What happened to this German plane during the Dunkirk ending?

What happened to this German plane during the Dunkirk ending? - White and Black Airplane in the Sky

During the final scenes of the movie Dunkirk we see a German plane attack the Moonstone when it is returning (scene begins around the 1:44 of the clip). Mr. Dawson evades the attack charge by changing the direction at the last minute. We also see a plane shape up to attack the British forces on shore but Farrier shoots it down at the last minute.

Farrier had already shot down the Bomber (The plane that fell and ignited the oil) and this scene is after that moment in the timeline because Farrier had not exhausted his fuel when he shot down the bomber but when he shoots down the last German plane, he was already gliding.

The Moonstone is full of rescued soldiers (some covered in oil) when it was attacked the final time so it can't have been the same bomber which was shot earlier by Farrier.

What happened to the plane that attacked the Moonstone? Was it the one shot down in the end by Farrier? Does this mean Farrier shot 2 German planes before crash landing himself?



Best Answer

Info from the scene you linked to and the script (pdf download).

There are 2 different German planes:

1) Stuka

Shot down by Farrier as described in Scene 71.

2) Me-109

Scene 72:

The 109 flashes over... Collins watches it recede.
                  COLLINS
        He’s off.
                  MR. DAWSON
        Bigger fish to fry.

The Me-109 doesn't attack them and flies off, never mentioned again (and there is no further air fight). It appears that it had a different target. It was a Fighter and attacking the Moonstone with machine gun fire may not have been too effective.

Farrier shoots down the Dive bomber (Stuka), but doesn't meet the Me-109.


Further interesting information that sheds light on Dunkirk:

1) How much the audience gets to know

From Eliza Berman's interview with Christopher Nolan in Time, July 2017:

There are very few “God shots.” Everything is about trying to have the camera there on the beach with the soldiers. In the aerial sequences, the camera is always in the cockpit or mounted to the plane, always somewhere where it would need to be to photograph that kind of combat. And on the small yacht crossing the Channel to come to the rescue of the men, we almost never take the camera off the boat. Everything is shot from the point of view of the characters.

and

Films have a sophisticated level of grammar that’s developed over the hundred years of cinema­ to be able to tell the audience everything and have them know much more than the characters. I actually wanted to take a step back and say, “What would you know if you were actually stuck on that beach?” The more I read firsthand accounts, the more apparent it became that part of the terror, part of the real sense of fear and isolation and vulnerability of these men, was not knowing what was happening. Not knowing, lining up on the beach out to sea, if somebody was going to come and get them or not.

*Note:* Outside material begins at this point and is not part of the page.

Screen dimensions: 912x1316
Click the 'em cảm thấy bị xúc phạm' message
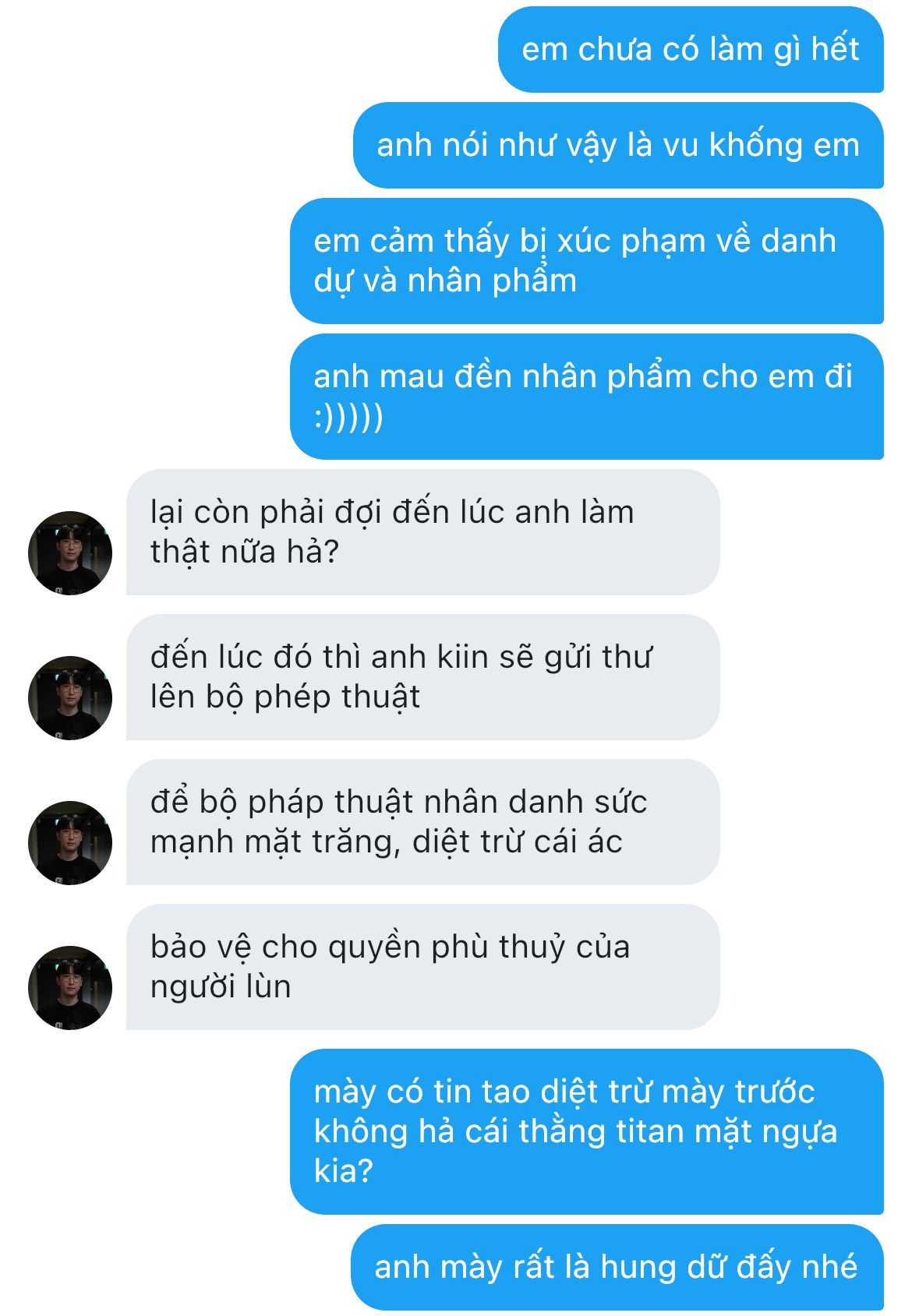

Additionally, from Dave Trumbore's March 2017 interview with Christopher Nolan in Collider:

The challenge of taking on what I call a present-tense narrative – that is to say, we don’t learn a lot about the people we’re experiencing this with. We really just try to live in the moment and experience it with them, and look through their eyes.

2) Timeline

From Christina Radish's February 2018 Collider interview with Christopher Nolan:

Q: Time has been a recurring central theme of your films, particularly Inception, Interstellar and Dunkirk. With Dunkirk, you cut between three storylines that take place in an hour, a day and a week. What was the thought process behind that and how a Shepard tone influenced the writing and the music?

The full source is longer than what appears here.